Al día siguiente de que el artículo se publicara, Rafael, mi vecino socialista del sexto, tocó el timbre de mi puerta. Antes incluso de bajar por la escalera ya había llamado a un amigo suyo, que había llamado a su vez a otro amigo, responsable de comunicación en la Embajada norteamericana. Cuando me lo contó sentí una emoción difícil de describir, un calor benéfico y profundo, imposible de expresar con palabras. Porque él no conoce a Magda de nada, y sin embargo había sido capaz de reaccionar ante su dolor, de compartir su amargura, y sobre todo, sobre todo, de actuar. Esto, que parece tan poco, es tanto que no hallé otra forma de corresponder que anunciarle que iba a darle dos besos. Y se los di.
Ahora Magda tiene un visado, asistirá a la ceremonia de graduación de su hijo y será tan feliz como se merece. Ella recordará siempre ese día. Yo también, porque la accidentada naturaleza de su viaje me ha enseñado muchas cosas. Que no hay que resignarse. Que se puede confiar en las personas. Que en tiempos tan duros como los que vivimos, la solidaridad es capaz de brotar, de ocupar los terrenos que en teoría parecerían reservados para el egoísmo.
Porque es fácil suponer que cuando la gente tiene cada vez menos se vuelve más avara, más cicatera e insensible, pero no es verdad, no siempre. En el corazón del infortunio, un músculo oculto trabaja para expandir, para acrecentar la superficie de las desdichas compartidas, y logra crear espacio para otras personas, otras historias, otras desdichas. Las personas agraviadas por el destino, injustamente despojadas de sus bienes o de su bienestar, sienten los agravios ajenos como si fueran propios y aún más. Entre quienes tienen la suerte de conservar su empleo, su nivel de vida, su horizonte de futuro, en el desolador paisaje de un país en ruinas, muchos son igualmente capaces de sentir en su propia piel las heridas que ven abiertas en los cuerpos de quienes los rodean.

Datos almacenados
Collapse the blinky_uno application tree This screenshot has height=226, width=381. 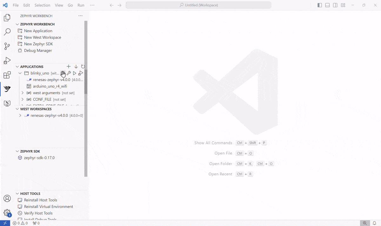tap(20, 73)
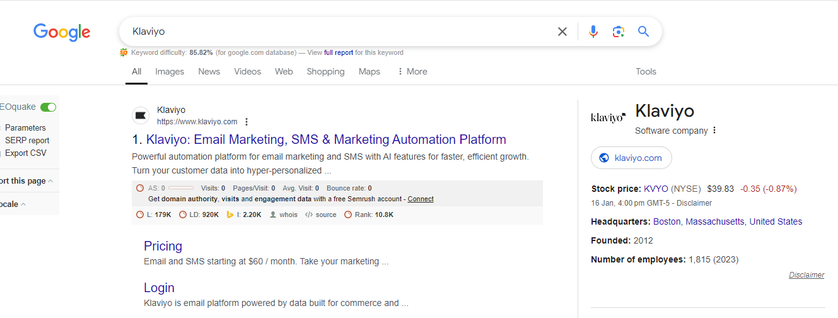Open whois info in SEOquake bar

tap(284, 215)
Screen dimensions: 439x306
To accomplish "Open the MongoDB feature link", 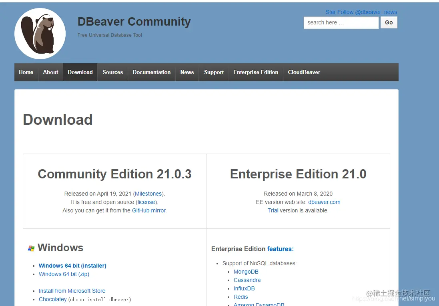I will (246, 272).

Problemas y tareas
a. Según el fragmento sobre el visado de Magda, ¿a qué acto asistirá Magda?
b. Transcribe el fragmento sobre el visado de Magda comenzando en "Ahora Magda tiene" y terminando en "para el egoísmo.".
c. Retoma el fragmento sobre el visado de Magda a partir de su última oración.
Los datos no tienen relación con el fragmento sobre el visado de Magda.

Resultados por tarea
a. A la ceremonia de graduación de su hijo.

b.
Ahora Magda tiene un visado, asistirá a la ceremonia de graduación de su hijo y será tan feliz como se merece. Ella recordará siempre ese día. Yo también, porque la accidentada naturaleza de su viaje me ha enseñado muchas cosas. Que no hay que resignarse. Que se puede confiar en las personas. Que en tiempos tan duros como los que vivimos, la solidaridad es capaz de brotar, de ocupar los terrenos que en teoría parecerían reservados para el egoísmo.

c.
Tal vez mi optimismo les parezca excesivo, pero hoy no puedo escribir con otro estado de ánimo. Porque Magda ya tiene un visado, y habría sido tan fácil que a nadie le hubiera importado un pimiento que no lo tuviera, que esa pequeña victoria adquiere magnitudes épicas a mis ojos ya descansados, contentos. Por eso me atrevo a proponerles que imaginen la extraordinaria potencia de la máquina que su propia solidaridad sería capaz de poner en marcha. Porque hay millones de Magdas en el mundo, millones de pequeñas causas justas que nos necesitan a todos, no nuestro dinero, no nuestras limosnas, no nuestros gestos de desagrado mientras leemos el periódico o vemos un telediario, sino nuestro corazón. Es nuestro corazón lo que está en juego, y el arma infalible capaz de torcer el curso de las cosas.
A menudo, los cínicos preguntan si resolver el problema de una sola persona merece la pena, si se llega muy lejos trabajando por uno solo mientras millones como él, como ella, siguen padeciendo la misma desgracia. La respuesta es sí, merece la pena. Porque uno solo abre un camino por el que, con un poco de ayuda, podrán transitar otros más. Porque un camino cerrado es, por definición, intransitable.
Por eso, y por encima de todo, hoy quiero dar las gracias de corazón a mucha gente. A los que han hecho y a los que habrían querido hacer. A todos los conocidos y desconocidos que han sentido la suerte de Magda como propia. A Rafael y a sus dos amigos, cuyo nombre ignoro por igual, un millón de gracias.